- _Exercise instructions_
Retype, without any change, the part of the records that opens with the line containing "Given: Go to the Инструменты section" and closes with the line containing "Looking at the". Leave the pictures out of your copy.
**** Data section ****
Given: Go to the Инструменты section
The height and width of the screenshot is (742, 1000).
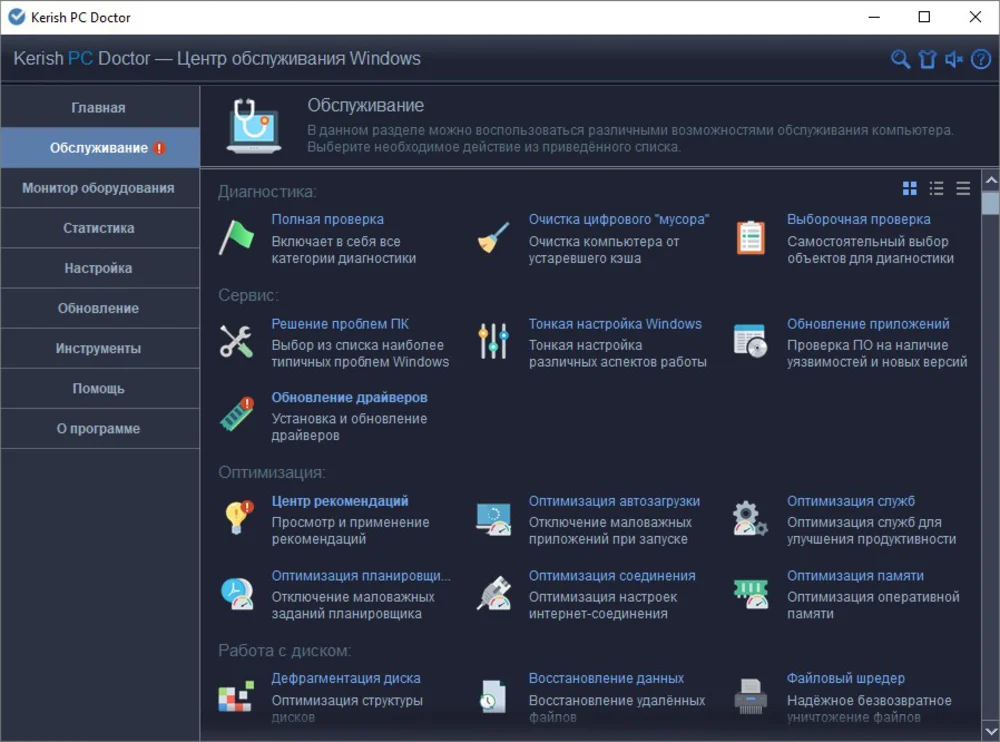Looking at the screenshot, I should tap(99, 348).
****
**** Data section ****
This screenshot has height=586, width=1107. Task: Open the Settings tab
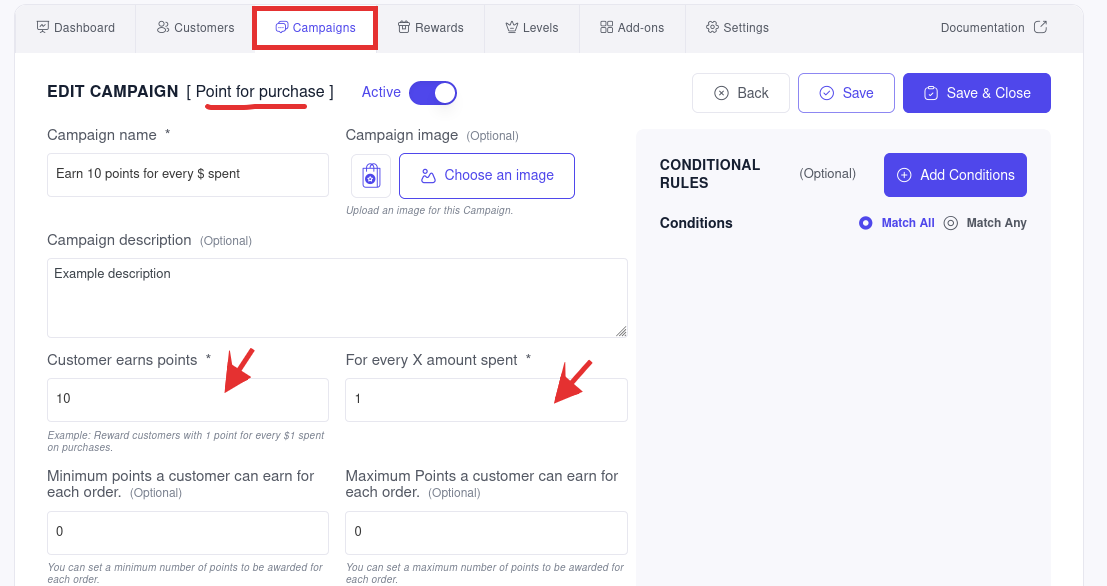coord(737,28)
****
- _Task output_
Given: Go to the Инструменты section
The height and width of the screenshot is (742, 1000).
Looking at the screenshot, I should tap(99, 348).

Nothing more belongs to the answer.